Carey & Olivier in America

9 of 20
Parrot & Olivier in America
400 pages; Knopf
Thin-skinned, myopic Olivier de Garmont is the scion of an aristocratic family terrorized (and mortified) by the French Revolution and its "great lava flow of democracy." Earthy, wily, artistic Parrot (a.k.a. John Larrit) is the son of an itinerant English printer who weaned him on Rousseau and the fugitive hope of human equality. Set in the late 18th and early 19th centuries, Peter Carey's gorgeously entertaining and moving new novel, Parrot & Olivier in America, takes this mismatched pair to that bold young republic.
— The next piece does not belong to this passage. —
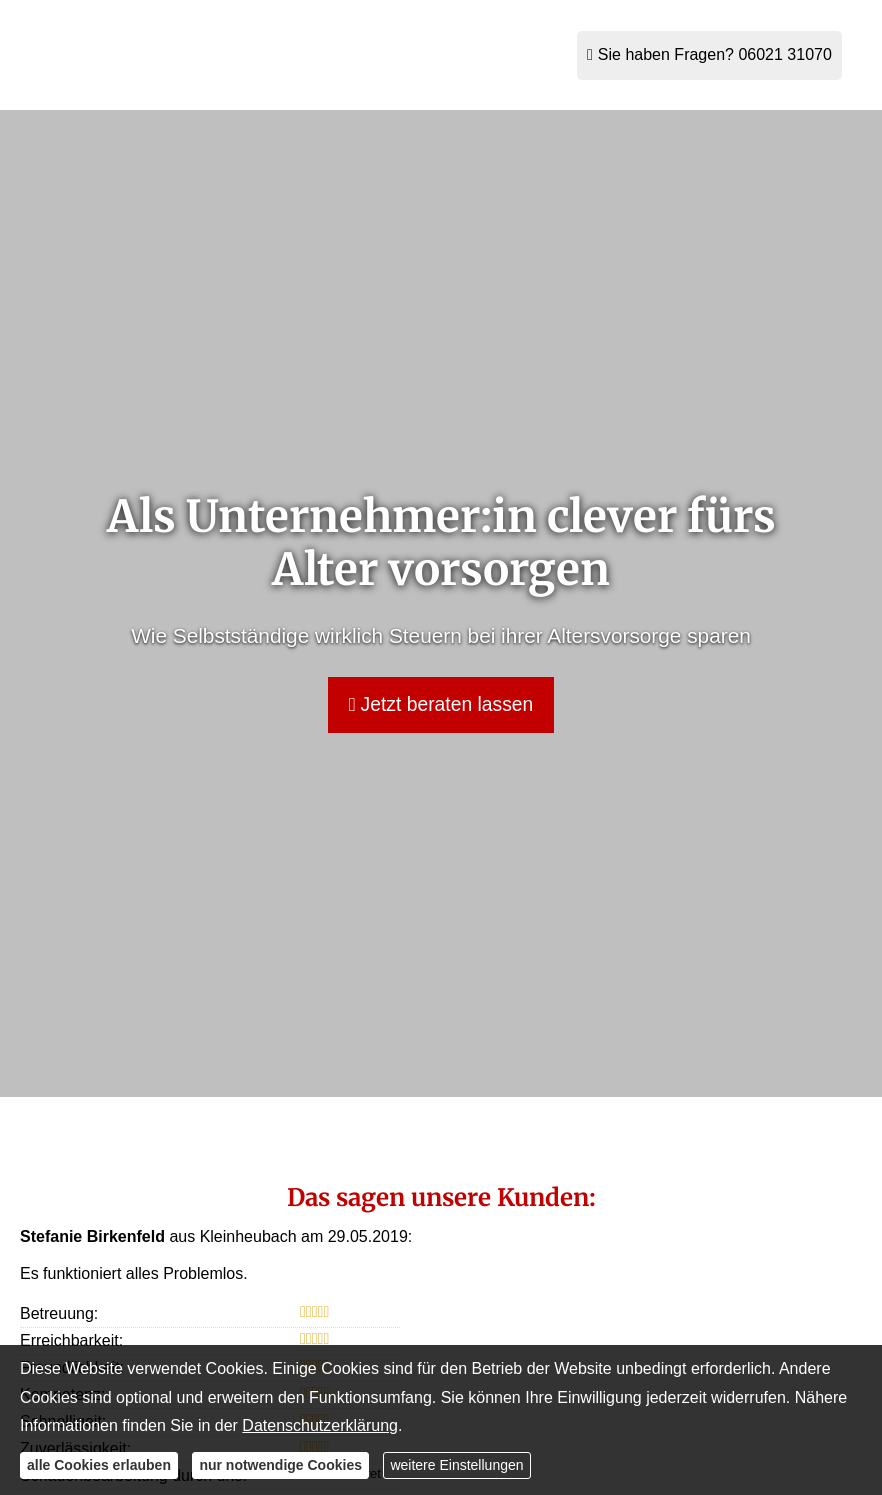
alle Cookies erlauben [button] (99, 1465)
There, as Olivier observes in notes for his book on American culture (a ringer for Alexis de Tocqueville's Democracy in America), someone invented the rocking chair because "everyone is in a state of agitation: some to attain power, others to grab wealth," while being "ceaselessly tormented by the vague fear that they have failed to choose the shortest route to achieve it." Olivier's nostalgia for his rarefied past—"the fine powder on the men's wigs...the extraordinary palette of the ancien régime, such pinks and greens, gorgeous silks and satins"—is in high contrast to Parrot's lonely childhood on a windswept moor, the "dark sac of grief inside which I cried my heart out...." This is a novel of fierce attachments, charting the proximity of beauty and terror in the human soul.